Prompt: Isolate every line in the data with the string "button" and copy it.

════

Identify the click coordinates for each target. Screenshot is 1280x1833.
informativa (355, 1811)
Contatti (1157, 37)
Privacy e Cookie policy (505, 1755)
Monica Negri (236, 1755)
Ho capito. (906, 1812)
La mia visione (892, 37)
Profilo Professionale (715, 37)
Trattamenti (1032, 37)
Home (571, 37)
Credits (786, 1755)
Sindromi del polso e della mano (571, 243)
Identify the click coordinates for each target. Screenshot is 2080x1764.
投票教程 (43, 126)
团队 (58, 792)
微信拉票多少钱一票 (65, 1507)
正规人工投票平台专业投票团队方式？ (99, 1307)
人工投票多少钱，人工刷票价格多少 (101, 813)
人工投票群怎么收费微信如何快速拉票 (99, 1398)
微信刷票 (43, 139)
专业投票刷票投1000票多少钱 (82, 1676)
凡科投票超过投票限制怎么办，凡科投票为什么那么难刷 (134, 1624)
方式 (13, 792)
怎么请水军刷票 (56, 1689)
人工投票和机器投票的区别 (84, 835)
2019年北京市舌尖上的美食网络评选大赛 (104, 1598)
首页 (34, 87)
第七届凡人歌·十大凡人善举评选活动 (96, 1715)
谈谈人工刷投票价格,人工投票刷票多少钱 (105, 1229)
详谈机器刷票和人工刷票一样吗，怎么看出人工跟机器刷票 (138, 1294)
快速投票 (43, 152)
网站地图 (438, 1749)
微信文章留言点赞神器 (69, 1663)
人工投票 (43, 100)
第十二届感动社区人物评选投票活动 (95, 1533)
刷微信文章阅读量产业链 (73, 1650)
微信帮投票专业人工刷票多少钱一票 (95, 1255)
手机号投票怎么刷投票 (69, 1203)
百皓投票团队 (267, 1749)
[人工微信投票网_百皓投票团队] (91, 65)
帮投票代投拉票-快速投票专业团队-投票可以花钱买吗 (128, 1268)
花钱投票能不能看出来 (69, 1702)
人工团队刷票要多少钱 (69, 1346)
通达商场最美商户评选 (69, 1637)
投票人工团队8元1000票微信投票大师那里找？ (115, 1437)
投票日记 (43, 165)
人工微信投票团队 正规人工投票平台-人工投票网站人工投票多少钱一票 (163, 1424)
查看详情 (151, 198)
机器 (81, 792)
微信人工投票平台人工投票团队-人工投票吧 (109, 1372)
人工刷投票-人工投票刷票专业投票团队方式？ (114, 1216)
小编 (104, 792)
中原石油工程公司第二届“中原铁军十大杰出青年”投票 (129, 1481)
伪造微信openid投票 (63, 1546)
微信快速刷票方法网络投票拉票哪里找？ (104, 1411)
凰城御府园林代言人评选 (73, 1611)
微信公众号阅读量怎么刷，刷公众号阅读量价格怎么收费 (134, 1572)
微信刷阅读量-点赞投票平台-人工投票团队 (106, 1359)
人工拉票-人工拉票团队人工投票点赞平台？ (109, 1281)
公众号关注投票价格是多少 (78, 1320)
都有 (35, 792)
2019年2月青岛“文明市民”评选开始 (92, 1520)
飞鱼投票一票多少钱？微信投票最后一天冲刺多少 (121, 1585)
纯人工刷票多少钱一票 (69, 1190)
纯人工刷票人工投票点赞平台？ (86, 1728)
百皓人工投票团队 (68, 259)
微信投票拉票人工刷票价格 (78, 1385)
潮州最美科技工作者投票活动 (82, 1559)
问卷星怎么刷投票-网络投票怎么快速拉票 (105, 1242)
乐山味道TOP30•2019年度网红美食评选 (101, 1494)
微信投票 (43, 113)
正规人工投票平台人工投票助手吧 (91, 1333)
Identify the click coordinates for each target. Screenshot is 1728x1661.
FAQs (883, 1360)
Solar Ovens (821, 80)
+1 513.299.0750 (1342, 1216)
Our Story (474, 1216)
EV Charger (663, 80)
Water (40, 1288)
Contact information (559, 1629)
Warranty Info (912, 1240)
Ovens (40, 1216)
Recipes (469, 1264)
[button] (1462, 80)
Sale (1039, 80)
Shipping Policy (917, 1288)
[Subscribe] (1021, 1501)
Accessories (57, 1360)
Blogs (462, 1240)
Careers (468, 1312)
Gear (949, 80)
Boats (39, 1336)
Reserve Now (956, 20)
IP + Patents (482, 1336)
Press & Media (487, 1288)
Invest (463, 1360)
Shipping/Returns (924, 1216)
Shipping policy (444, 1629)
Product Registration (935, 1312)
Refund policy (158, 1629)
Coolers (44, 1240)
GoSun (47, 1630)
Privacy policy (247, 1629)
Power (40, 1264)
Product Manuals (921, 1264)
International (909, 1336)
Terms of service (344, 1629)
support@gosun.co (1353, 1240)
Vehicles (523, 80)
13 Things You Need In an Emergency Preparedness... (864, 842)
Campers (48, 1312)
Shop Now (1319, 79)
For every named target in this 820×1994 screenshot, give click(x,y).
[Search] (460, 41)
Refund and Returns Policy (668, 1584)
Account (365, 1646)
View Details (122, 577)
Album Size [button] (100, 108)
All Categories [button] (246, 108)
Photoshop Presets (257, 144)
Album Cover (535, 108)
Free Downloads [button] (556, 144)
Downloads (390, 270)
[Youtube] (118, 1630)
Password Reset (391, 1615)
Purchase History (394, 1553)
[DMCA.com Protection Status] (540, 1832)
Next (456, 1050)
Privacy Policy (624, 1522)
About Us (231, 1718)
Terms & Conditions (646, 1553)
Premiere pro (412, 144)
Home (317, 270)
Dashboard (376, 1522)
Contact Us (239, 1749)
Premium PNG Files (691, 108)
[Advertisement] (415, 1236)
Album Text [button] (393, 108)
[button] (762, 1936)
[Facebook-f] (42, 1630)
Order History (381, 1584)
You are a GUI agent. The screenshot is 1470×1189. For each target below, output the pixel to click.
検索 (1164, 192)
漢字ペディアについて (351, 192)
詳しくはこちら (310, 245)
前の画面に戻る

════

Response area:
[button] (1462, 80)
Album Size [button] (100, 108)
All Categories [button] (246, 108)
Free Downloads [button] (556, 144)
Album Text [button] (393, 108)
[button] (762, 1936)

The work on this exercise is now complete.